Iranian Pastor Moved to Military Prison

Monday, November 15, 2004

Fears mount for jailed Christian convert.

by Barbara G. Baker

ISTANBUL, November 15 (Compass) -- Iranian authorities moved Christian prisoner Hamid Pourmand to a military prison last week, deepening fears throughout the evangelical community for the safety of the Protestant pastor jailed nine weeks ago.

Local sources have confirmed that Pourmand was told in late October that he would be released within just a few days. But he remained under detention at an unknown location until a few days ago, when he was transferred to a military jail.

No known charges have been filed against Pourmand, a former Muslim who converted to Christianity nearly 25 years ago. Married with two children, he is a colonel in the Iranian army.

Although Pourmand was allowed one short telephone call to his wife three weeks after his arrest, security police have since refused to permit him any other contact with his family or friends.

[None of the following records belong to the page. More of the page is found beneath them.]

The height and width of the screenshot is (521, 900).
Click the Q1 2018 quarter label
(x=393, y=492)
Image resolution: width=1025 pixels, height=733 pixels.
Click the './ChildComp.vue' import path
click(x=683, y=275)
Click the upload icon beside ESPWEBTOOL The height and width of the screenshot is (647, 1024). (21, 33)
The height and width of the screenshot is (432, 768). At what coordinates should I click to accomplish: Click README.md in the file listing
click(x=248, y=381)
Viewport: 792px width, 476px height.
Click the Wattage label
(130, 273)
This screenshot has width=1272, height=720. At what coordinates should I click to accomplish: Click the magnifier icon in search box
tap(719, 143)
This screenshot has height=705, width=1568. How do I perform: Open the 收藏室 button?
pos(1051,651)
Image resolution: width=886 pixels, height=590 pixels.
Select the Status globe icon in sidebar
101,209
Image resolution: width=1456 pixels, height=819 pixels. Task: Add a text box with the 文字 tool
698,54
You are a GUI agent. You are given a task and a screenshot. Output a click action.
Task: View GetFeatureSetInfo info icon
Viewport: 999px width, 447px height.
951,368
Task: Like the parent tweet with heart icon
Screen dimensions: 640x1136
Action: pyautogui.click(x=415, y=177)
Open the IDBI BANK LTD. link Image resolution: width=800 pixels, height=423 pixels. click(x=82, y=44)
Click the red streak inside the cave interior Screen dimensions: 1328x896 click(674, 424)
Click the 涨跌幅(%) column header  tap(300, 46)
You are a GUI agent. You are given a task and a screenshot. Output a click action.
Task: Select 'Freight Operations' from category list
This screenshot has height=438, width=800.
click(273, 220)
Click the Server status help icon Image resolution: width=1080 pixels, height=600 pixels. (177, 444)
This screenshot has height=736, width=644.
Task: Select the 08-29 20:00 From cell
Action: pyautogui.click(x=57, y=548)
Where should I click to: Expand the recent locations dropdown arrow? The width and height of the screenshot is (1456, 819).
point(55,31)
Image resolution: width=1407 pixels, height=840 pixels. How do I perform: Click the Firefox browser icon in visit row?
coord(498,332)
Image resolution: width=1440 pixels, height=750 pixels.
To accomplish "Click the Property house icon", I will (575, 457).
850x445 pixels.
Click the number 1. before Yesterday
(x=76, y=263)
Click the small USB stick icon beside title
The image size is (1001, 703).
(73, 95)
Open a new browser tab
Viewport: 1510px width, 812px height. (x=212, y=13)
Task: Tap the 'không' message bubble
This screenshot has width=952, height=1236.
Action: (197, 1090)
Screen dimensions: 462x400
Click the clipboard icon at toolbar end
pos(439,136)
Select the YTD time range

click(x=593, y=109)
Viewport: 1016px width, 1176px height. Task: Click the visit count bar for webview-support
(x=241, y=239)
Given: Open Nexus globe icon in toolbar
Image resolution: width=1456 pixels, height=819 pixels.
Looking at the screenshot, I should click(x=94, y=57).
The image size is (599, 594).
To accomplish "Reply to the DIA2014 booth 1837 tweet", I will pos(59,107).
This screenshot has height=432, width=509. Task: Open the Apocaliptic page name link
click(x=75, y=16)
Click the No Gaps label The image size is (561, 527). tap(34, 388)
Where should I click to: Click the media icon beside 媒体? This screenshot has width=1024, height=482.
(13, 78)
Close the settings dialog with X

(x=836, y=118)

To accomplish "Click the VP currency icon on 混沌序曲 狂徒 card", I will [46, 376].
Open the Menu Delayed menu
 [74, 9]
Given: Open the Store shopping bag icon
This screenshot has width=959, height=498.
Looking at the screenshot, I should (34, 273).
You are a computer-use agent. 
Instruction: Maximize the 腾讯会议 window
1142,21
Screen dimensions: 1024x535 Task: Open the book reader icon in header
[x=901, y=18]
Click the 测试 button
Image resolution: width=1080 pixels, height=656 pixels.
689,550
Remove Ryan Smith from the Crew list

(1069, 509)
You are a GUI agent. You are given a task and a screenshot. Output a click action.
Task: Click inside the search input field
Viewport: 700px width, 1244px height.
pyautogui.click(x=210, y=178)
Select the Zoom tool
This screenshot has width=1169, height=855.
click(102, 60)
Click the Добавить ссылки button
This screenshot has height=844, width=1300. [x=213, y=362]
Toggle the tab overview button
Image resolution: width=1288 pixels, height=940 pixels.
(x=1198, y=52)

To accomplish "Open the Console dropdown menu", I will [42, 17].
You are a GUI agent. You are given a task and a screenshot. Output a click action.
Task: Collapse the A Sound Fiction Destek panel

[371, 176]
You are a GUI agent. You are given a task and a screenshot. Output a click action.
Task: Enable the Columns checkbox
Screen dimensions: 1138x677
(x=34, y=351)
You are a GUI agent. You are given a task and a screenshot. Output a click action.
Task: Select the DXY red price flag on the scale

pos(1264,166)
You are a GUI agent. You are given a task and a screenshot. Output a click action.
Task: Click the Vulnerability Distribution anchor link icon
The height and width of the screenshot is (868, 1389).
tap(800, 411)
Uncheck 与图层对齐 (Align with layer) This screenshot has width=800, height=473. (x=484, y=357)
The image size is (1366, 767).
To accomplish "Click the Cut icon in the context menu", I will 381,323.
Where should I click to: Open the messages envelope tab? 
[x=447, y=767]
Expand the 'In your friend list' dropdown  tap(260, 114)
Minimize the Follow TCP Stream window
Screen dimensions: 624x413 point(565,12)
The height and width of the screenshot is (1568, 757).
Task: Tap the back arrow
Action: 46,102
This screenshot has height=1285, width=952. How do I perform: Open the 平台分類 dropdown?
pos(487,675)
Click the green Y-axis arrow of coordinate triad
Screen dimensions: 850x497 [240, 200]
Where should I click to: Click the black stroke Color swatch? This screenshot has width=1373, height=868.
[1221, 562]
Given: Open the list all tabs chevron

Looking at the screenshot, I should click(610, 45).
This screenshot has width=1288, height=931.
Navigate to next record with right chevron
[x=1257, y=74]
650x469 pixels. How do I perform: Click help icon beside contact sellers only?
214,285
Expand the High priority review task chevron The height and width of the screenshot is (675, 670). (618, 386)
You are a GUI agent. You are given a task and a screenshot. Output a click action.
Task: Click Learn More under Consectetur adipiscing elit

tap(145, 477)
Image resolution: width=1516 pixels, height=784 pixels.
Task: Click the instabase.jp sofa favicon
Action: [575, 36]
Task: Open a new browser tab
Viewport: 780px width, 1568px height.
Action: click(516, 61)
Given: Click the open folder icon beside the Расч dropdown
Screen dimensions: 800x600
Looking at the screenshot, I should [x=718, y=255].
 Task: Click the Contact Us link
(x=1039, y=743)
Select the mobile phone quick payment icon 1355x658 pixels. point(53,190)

“He has been pressured a lot psychologically,” one Iranian Christian told Compass, “but we do not know for sure how he has been treated physically.” The source said Pourmand’s family remains very worried about him, after more than two months of detention incommunicado.

Pourmand, 47, has been incarcerated since September 9, when he was arrested with 85 other pastors and leaders of the Assemblies of God Church during their annual general conference in Karaj, near Tehran. Most of the detainees were released by the end of the day, although Pourmand and nine other pastors were held for four days of interrogation before the others were set free.

Pourmand was serving as lay pastor of a congregation in Bandar-i Bushehr, a port city on the Persian Gulf in southern Iran.

During his family’s absence in the days following his arrest, Pourmand’s home was broken into and searched, with all of the family’s papers and photographs removed.

In recent months, prominent government officials have repeatedly denounced “foreign religions,” which they accuse of threatening Iran’s national security.

In April, one Shiite cleric in the Ministry of Education declared publicly that an average of 50 Iranian young people were known to “convert secretly to Christian denominations” every day.

Dozens of evangelical Christians were arrested in a crackdown against house churches in the provinces of northern Iran in May, including one pastor detained with his wife and children. After several weeks of harsh mistreatment and interrogations, all were eventually released after being ordered to stop evangelizing and meeting for worship. They reportedly remain under close police surveillance.

In Iran’s Islamic courts, a Muslim convicted of apostasy is subject to the death penalty. Since the 1976 Islamic revolution, a number of ex-Muslims who converted to Christianity have been covertly assassinated or executed by court order, under the guise of spying for foreign countries.